I remembered the walk today when, as I took a book of photographs of the Istanbul bus terminal off the shelf, these photos fell out onto the floor. Picking them up, I felt the bustle and beauty of Istanbul again, its distinguished decay, its fullness and color, its melancholy elegance.

I am not an Istanbullu, and may never be, but I love this city more than I have a right to. In the moment of seeing these black and white photographs I was seized by a longing to return, to know the people in the images, to walk in those places. Despite only visiting once, and for a short time, Istanbul entered my dreams. I search for friends in its hills at night, and always find them, in doorways and courtyards, old friends, good friends. In this way I have never left. What is this longing that infects me, prompting such dreams? Is it for particular people and places? How can these images of strangers and unknown places be as magnetic as friendship?

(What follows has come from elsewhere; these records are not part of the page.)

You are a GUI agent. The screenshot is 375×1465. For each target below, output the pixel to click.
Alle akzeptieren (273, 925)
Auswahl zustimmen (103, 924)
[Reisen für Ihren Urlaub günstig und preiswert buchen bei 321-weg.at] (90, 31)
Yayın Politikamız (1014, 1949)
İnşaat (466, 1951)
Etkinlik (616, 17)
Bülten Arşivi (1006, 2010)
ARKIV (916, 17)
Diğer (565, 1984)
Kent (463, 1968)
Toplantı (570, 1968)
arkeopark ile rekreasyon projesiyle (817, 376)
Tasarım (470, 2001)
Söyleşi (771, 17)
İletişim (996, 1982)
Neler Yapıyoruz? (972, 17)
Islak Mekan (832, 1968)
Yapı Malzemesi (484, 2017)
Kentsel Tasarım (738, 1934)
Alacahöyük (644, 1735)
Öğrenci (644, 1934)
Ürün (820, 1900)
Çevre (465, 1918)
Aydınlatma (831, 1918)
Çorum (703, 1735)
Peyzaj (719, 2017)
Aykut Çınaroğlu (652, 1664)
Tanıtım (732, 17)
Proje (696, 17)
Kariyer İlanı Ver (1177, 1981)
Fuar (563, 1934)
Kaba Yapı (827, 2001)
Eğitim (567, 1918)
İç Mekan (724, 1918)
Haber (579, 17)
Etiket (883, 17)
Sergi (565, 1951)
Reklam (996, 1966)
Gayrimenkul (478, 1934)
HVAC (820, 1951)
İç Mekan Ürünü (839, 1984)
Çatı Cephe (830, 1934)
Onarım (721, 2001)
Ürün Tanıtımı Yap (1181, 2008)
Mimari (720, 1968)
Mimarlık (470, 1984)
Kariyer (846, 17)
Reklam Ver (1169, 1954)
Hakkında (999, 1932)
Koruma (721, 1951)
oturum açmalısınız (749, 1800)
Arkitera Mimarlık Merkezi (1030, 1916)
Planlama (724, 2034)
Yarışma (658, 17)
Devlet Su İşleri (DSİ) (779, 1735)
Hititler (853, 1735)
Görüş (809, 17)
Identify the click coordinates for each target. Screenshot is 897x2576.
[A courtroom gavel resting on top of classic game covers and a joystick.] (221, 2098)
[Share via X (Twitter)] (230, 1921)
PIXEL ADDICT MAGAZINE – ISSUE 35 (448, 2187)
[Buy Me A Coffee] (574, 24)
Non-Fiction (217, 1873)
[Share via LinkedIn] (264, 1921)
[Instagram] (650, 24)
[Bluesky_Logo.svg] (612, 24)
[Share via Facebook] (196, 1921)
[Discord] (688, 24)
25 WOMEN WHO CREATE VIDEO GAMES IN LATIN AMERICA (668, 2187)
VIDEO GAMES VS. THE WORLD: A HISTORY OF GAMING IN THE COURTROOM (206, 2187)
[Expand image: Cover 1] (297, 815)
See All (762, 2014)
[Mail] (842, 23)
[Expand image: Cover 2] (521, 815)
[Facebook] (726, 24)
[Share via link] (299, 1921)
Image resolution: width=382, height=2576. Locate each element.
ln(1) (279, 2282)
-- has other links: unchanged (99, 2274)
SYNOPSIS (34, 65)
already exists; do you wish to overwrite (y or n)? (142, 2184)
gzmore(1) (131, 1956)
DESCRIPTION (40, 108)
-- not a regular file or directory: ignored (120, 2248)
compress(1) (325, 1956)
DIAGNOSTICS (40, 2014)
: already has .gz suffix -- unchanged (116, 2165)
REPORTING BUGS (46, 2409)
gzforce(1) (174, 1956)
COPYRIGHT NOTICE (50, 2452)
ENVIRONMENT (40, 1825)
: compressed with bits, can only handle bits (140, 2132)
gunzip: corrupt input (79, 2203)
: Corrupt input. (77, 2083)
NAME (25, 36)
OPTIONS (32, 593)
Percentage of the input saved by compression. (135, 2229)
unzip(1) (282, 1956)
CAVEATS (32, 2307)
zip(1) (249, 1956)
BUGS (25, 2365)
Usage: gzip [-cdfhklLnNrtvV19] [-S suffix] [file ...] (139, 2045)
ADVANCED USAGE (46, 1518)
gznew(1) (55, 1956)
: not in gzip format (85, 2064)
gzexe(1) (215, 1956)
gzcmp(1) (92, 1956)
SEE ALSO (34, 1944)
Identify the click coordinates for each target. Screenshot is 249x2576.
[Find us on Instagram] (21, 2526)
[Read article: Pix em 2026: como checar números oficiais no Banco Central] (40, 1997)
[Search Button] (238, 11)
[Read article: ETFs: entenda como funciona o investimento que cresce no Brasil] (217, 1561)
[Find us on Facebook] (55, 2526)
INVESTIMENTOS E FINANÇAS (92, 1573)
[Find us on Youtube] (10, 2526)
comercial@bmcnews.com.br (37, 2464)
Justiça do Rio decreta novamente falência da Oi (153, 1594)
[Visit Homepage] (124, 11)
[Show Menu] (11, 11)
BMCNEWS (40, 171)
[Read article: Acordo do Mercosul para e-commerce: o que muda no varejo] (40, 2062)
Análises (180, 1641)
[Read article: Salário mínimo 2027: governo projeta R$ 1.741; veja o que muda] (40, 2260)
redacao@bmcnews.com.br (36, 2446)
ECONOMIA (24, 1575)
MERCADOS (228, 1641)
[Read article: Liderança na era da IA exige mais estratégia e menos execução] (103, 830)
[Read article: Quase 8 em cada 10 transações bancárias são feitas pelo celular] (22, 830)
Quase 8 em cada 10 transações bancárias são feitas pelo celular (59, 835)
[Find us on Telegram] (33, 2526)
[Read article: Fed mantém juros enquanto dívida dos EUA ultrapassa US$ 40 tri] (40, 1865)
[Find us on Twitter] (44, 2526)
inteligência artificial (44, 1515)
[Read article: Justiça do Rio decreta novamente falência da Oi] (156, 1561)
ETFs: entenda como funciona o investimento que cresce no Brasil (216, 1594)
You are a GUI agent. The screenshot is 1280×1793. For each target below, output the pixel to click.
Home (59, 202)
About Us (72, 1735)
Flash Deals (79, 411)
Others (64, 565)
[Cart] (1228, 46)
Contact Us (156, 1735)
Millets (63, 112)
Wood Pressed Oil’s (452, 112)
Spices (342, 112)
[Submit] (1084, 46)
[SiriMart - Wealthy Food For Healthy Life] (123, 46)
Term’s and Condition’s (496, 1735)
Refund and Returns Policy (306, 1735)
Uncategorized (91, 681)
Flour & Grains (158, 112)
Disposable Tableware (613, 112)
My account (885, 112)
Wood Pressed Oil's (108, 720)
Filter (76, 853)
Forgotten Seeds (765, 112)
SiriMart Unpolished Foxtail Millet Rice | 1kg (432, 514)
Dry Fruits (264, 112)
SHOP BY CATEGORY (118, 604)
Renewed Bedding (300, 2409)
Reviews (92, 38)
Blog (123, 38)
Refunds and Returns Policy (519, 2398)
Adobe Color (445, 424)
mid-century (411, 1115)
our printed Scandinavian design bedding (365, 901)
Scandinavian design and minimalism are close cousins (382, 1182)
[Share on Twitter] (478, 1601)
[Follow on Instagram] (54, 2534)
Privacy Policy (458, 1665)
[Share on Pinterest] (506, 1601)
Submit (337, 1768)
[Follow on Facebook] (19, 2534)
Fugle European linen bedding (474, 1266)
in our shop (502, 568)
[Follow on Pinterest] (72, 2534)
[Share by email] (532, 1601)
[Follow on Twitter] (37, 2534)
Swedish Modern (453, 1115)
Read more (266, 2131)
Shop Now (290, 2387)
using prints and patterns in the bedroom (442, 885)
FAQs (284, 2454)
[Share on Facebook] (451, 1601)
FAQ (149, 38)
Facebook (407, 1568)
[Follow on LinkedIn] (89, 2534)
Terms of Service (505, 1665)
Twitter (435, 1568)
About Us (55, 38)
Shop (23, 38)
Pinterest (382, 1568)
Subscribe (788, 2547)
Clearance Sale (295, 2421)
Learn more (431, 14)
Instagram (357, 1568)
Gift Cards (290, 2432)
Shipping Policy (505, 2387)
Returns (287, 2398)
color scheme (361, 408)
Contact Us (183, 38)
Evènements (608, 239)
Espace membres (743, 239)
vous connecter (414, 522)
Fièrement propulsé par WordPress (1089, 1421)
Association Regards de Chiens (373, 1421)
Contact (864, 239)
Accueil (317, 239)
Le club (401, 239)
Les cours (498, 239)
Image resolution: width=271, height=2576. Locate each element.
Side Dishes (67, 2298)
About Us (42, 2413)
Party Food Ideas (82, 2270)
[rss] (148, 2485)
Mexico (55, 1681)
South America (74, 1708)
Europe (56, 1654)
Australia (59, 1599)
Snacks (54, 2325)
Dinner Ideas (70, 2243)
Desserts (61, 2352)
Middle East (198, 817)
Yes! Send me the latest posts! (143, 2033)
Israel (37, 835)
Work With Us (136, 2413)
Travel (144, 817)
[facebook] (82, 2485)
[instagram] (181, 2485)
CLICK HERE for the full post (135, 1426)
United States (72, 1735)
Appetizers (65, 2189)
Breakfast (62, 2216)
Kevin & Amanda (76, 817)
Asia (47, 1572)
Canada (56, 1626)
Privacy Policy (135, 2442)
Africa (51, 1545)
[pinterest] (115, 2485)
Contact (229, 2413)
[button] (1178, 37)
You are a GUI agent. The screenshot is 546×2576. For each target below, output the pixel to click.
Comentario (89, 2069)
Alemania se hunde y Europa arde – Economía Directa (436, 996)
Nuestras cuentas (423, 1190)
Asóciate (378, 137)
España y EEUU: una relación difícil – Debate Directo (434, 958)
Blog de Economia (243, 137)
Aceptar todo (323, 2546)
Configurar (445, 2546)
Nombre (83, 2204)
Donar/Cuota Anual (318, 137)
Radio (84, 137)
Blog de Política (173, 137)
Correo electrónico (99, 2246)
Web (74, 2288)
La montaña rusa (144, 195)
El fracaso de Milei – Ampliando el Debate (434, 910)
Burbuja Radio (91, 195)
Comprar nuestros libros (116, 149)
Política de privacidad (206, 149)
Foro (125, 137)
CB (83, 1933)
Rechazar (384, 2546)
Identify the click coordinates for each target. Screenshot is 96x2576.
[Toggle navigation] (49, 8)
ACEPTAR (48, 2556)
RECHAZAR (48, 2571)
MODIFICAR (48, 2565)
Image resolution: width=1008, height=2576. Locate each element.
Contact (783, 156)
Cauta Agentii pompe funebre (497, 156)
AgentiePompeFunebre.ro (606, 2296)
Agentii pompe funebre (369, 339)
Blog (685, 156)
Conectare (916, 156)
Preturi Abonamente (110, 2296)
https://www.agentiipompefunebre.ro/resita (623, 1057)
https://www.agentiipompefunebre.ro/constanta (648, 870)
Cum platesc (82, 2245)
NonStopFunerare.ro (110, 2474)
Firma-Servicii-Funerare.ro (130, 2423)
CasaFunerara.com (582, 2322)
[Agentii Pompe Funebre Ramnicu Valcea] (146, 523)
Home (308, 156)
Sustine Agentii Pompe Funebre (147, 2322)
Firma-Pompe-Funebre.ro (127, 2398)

Orhan Pamuk warns of the dangers of exaggerating his city’s beauty:

Whenever I find myself talking of the beauty and the poetry of Istanbul’s dark streets, a voice inside me warns against exaggeration, a tendency perhaps motivated by a wish not to acknowledge the lack of beauty in my own life. If I see my city as beautiful and bewitching, then my life must be so too. A good many writers of earlier generations fell into this habit when writing about Istanbul: Even as a they extol the city’s beauty, entrancing me with their stories, I am reminded they no longer live the place they describe, preferring the modern comforts of western cities. From these predecessors I learned that the right to heap immoderate lyrical praise on Istanbul’s beauties belongs to those who no longer live there, and not without some guilt: for the writer who talks of the city’s ruins and melancholy is never unaware of the ghostly light that shines down on his life. To be caught in the beauties of the city and the Bosphorus is to be reminded of the difference between one’s own wretched life and the happy triumphs of the past.